For both conditions therapy is a central factor in treatment. Behavioral therapies that help patients learn to make positive changes, as well as group and family therapies, alternative therapies and creative therapies, can help lead to sobriety and symptom management. A residential facility and outpatient programs can provide appropriate therapy and may also have supplemental services, such as medical care, holistic treatment, recreation, and support groups.

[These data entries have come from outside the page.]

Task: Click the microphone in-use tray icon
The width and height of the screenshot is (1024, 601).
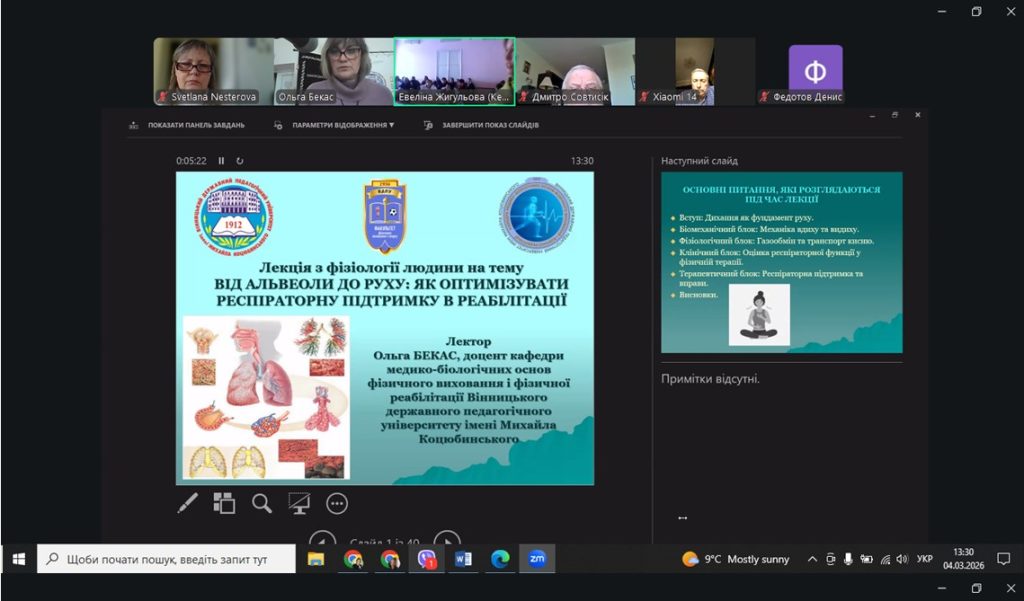Action: [848, 559]
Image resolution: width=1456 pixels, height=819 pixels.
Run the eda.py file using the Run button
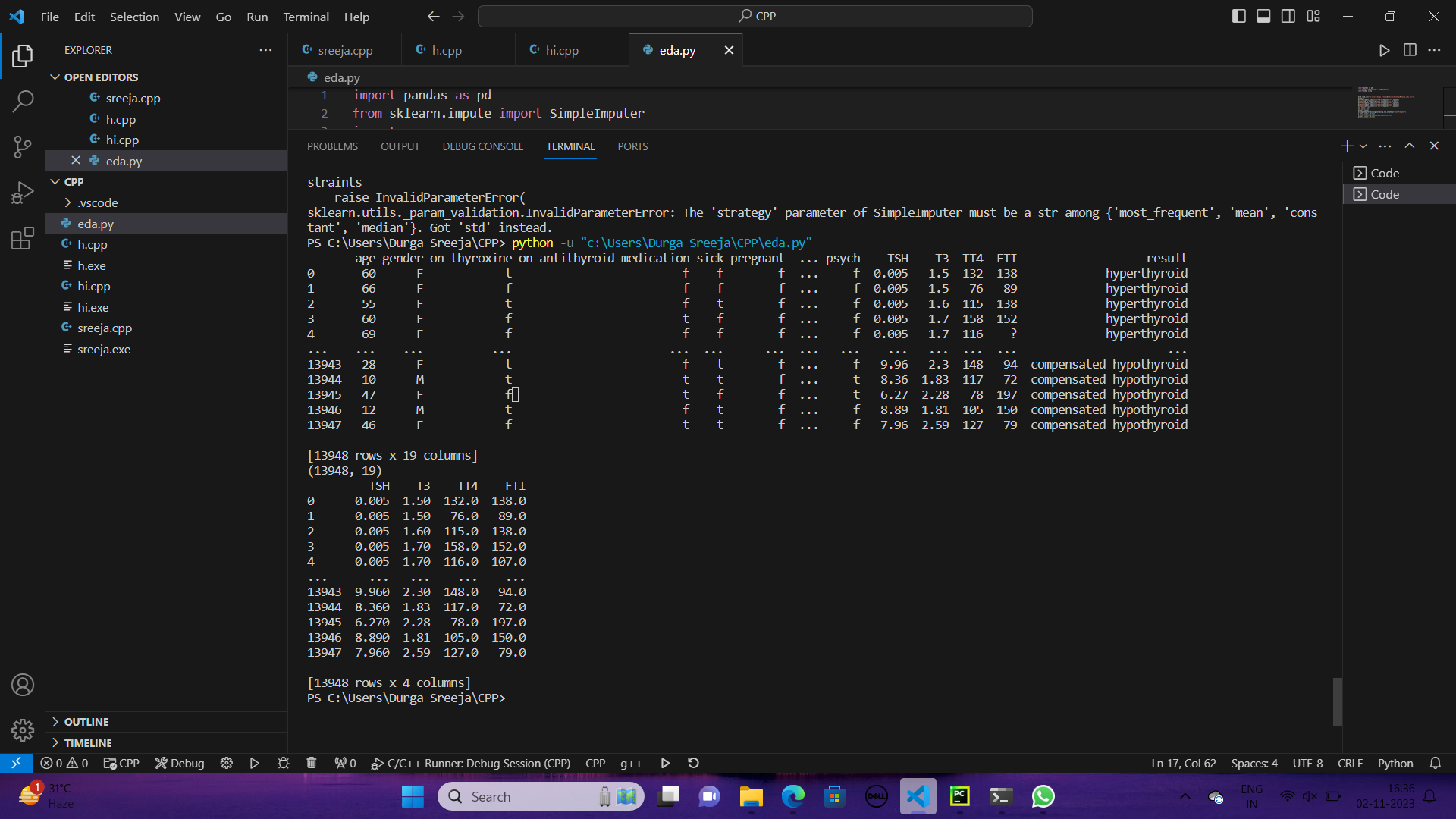(x=1384, y=50)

Bipolar disorder is also often treated with medications, although the best care includes therapy as well. Medications used for bipolar disorder include mood stabilizers to steady moods and control cycle between depression and mania. Some patients may also benefit from antipsychotic medications and antidepressants. It can take some time to find the right combination of medications, and it is important for individuals to follow a doctor’s instructions during this process, never stopping use of a drug without guidance.
The outlook for someone with cannabis-induced bipolar disorder is positive with treatment for both conditions. If cannabis use can be stopped and therapy and medication started to manage bipolar symptoms, a patient has a very good chance of restoring function and being able to enjoy a normal life again.